日本人は、まだ「豪華客船」の楽しさを知らない

世界大手が、日本市場開拓に注力

「ダイヤモンド・プリンセス」は、2004年に三菱重工で建造された客船だ

豪華客船で世界各国を巡るクルージング旅行。日本ではまだまだ馴染みが薄く、「お金持ちの道楽」「年配の方が楽しむもの」というイメージがある。また船酔い、言葉の問題など、二の足を踏ませる要素も多い。クルージング文化がなく、その魅力を具体的に思い浮かべることができないのも、一般に普及しない大きな理由だろう。しかしこの状況は、今後、急激に変わっていくかもしれない。

拡大を続けてきたクルーズ文化

世界3大クルーズ会社のひとつに数えられるプリンセス・クルーズが、今年で50周年を迎えた。1970年代、飛行機による移動が一般的となり、客船業は衰退。代わりに芽生えたのがレジャーとしてのクルーズ文化だ。50周年の同社は業界でも最古参と言える。「プリンセス・パトリシア」という定員400名の小さな船1隻から、同社の歴史は始まった。
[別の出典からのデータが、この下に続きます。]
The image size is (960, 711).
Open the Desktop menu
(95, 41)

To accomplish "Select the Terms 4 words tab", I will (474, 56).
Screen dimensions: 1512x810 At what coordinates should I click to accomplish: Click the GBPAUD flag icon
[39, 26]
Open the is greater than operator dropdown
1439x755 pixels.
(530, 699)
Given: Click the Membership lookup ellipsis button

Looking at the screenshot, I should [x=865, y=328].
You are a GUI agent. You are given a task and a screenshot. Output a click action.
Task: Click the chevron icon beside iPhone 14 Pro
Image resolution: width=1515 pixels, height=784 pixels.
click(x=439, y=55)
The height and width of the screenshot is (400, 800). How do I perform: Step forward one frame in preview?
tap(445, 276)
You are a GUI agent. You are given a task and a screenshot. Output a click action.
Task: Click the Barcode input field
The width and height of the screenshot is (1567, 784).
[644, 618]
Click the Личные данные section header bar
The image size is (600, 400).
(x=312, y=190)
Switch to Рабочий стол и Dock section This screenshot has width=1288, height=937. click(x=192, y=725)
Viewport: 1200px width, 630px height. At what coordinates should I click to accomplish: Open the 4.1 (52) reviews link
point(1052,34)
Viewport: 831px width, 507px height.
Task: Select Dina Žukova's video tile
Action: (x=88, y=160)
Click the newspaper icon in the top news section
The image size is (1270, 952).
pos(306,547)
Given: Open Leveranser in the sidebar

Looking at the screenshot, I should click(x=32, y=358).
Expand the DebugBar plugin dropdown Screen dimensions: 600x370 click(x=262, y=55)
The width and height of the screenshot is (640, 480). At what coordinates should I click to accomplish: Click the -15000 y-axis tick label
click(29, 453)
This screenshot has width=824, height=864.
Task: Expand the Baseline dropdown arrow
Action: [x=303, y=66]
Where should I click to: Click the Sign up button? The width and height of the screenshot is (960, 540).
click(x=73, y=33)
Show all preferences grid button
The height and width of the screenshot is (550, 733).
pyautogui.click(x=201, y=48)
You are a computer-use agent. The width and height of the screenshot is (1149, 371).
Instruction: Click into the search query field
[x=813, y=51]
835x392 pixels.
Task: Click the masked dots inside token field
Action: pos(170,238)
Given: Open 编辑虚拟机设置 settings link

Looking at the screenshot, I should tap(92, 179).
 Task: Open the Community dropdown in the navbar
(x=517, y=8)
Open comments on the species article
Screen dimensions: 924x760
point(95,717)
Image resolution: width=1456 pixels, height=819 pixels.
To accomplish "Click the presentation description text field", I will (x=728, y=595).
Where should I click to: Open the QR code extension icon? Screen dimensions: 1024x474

現在は世界最大のクルーズ船運航会社である、カーニバル・コーポレーションの傘下に位置し、超巨大客船「クラウン・プリンセス」(定員3082名)など18隻を運航している。プリンセス・クルーズが範囲とする寄港地はアラスカや南米、ヨーロッパ、オーストラリア、アジアなど世界350カ所。毎年約170万人の利用客が船による旅を楽しんでいる。